• Problem 1: Output the passage of the Barcelona essay from "Cities are like" up to and including "ordinary, even obvious.", word for word.
• Problem 2: Go on with the essay about Barcelona and San Francisco, picking up after its final sentence.

• Text extract:
__________________________________________________
On cities that were made for friendship

October 17th, 2014, 7pm

I went back to Barcelona. I was there for almost all of October, which is just enough time to get over jet lag, readjust, fall back into your old life and then say good bye all over again.

I spent my first week back in a state of enchantment and despair. The city sparkled. I marveled at the beautiful streets and happy faces. I basked in the lingering afterglow of summer as it faded, almost imperceptibly, into autumn. And yet, I was inconsolable. I think it was the jet lag, because changing time zones always leaves me sad, a little raw, my emotions pulled to the surface. But it was also nostalgia: for a life I had once had, for a city that was no longer mine.

I compared Barcelona to San Francisco and in the throes of the first wave of my re-enchantment I decided that people in Barcelona were happier than in San Fran. I considered a few reasons for why this might be the case (better weather, sun tanned people, a more relaxed attitude toward sexuality) and then, because I was feeling very enamored with the actual lay out of the city decided it was in part because of the city itself.

Cities are like systems, encouraging and shaping behavior by creating situations which are taken for granted and eventually perceived as ordinary, even obvious.
__________________________________________________
(Recorded data)
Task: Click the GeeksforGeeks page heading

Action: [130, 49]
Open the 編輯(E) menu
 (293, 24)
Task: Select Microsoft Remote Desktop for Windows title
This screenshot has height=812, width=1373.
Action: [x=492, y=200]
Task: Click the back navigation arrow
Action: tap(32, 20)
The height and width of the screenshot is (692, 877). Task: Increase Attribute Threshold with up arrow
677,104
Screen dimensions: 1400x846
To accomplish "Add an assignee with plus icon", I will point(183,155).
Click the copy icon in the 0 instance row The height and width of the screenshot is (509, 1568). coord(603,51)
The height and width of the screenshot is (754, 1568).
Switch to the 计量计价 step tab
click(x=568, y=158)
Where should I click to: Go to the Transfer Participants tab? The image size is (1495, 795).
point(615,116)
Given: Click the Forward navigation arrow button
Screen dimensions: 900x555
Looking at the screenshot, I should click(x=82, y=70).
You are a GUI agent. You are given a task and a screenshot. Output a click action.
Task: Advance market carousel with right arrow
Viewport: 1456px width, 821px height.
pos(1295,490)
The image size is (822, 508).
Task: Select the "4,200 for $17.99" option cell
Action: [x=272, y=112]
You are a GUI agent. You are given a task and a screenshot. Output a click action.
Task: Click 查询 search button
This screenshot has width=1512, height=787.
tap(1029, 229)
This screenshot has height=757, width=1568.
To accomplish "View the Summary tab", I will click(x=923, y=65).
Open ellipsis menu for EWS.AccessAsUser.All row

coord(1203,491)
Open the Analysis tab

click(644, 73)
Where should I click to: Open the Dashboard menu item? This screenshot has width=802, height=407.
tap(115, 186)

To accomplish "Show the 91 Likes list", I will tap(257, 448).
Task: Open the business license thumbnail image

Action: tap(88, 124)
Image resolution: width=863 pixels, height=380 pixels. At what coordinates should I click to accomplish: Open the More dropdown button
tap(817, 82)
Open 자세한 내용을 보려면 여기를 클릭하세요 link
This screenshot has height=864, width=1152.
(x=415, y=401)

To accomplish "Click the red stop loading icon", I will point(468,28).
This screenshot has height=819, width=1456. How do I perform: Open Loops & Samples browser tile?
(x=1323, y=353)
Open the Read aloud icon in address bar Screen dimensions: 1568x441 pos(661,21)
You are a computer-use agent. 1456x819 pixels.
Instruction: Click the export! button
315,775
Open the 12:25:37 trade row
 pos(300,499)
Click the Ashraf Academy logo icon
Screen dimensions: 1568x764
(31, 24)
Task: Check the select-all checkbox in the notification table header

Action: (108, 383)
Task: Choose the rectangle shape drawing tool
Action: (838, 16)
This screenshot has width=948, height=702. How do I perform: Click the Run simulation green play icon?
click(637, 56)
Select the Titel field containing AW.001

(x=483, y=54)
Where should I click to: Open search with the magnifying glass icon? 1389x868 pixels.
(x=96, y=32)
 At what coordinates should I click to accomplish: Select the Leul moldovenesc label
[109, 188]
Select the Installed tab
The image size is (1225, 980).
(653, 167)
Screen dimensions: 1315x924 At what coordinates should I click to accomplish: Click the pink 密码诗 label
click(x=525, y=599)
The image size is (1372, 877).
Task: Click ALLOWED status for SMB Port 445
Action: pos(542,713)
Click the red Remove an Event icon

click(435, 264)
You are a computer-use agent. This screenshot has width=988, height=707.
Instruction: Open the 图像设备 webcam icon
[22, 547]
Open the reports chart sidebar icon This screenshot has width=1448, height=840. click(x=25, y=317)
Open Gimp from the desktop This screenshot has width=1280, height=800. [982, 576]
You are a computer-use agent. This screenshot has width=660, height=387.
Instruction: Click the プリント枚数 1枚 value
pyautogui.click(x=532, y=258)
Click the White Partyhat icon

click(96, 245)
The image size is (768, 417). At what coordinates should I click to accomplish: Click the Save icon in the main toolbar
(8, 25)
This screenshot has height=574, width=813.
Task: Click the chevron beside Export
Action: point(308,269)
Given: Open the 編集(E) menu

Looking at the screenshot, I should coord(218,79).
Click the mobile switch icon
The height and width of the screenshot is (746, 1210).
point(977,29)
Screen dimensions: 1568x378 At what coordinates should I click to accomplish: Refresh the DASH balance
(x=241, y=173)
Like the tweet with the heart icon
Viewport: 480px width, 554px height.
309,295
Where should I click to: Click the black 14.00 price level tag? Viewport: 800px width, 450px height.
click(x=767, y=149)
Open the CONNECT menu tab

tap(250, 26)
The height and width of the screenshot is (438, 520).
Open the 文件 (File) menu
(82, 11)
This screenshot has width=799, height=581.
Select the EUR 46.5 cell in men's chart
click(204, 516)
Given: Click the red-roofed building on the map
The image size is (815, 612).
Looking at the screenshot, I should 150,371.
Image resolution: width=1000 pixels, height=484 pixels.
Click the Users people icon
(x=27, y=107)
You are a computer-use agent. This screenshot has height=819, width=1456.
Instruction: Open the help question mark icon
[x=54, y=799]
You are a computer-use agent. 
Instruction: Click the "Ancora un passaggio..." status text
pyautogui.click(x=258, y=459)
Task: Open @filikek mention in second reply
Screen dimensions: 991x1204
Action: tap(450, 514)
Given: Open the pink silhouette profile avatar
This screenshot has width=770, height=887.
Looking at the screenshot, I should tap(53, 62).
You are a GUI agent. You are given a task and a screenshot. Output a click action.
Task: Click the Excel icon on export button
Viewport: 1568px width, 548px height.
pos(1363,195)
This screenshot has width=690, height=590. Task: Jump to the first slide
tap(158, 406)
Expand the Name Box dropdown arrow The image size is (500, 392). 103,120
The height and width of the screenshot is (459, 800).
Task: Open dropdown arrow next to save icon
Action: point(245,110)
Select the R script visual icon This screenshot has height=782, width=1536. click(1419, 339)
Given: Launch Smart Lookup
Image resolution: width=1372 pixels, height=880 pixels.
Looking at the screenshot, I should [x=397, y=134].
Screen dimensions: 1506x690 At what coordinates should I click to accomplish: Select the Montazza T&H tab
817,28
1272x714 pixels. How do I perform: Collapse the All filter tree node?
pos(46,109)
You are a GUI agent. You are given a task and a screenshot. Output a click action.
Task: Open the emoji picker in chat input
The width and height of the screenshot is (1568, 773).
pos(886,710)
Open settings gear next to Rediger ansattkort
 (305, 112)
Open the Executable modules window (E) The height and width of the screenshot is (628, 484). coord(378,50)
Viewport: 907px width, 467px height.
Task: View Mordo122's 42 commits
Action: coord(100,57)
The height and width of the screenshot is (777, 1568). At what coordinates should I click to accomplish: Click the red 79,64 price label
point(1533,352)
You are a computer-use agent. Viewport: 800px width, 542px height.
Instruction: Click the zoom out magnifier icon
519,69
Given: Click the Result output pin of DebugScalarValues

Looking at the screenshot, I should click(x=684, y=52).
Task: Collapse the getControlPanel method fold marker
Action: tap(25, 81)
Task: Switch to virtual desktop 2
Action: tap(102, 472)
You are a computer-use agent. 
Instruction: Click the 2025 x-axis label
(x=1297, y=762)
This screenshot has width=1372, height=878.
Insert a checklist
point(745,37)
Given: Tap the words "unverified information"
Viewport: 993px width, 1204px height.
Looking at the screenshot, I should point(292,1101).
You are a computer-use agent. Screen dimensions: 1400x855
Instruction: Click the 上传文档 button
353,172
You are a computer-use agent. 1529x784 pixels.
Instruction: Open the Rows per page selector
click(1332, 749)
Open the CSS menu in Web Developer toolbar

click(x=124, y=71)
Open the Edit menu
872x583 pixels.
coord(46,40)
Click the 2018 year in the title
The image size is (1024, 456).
__________________________________________________
• Final answer 1:
Cities are like systems, encouraging and shaping behavior by creating situations which are taken for granted and eventually perceived as ordinary, even obvious.

• Final answer 2:
Barcelona creates a framework that encourages easy socialization: cheap, delightful and plentiful restaurants and cafes, a high density, relatively compact city, walking routes that are so beautiful they are destinations within themselves and public spaces that don’t require you to buy anything to stay all make it easy to spend time with people… and so people spend more time with people, which is turn makes them happier.

North American cities…even San Fran to some degree… are by contrast isolating experiences that discourage socialization by forcing it to revolve around a costly consumer experience and by making it so hard to achieve: people are spread out and there are no easy ways to mitigate the physical distance. Cabs aren’t cheap. Transit is mostly not great. The roads are congested.

In the end we might brush this all aside and chalk it up to culture. Perhaps we will say things like: Catalans are more social people. That might be true, but perhaps cities influence and reinforce culture as well.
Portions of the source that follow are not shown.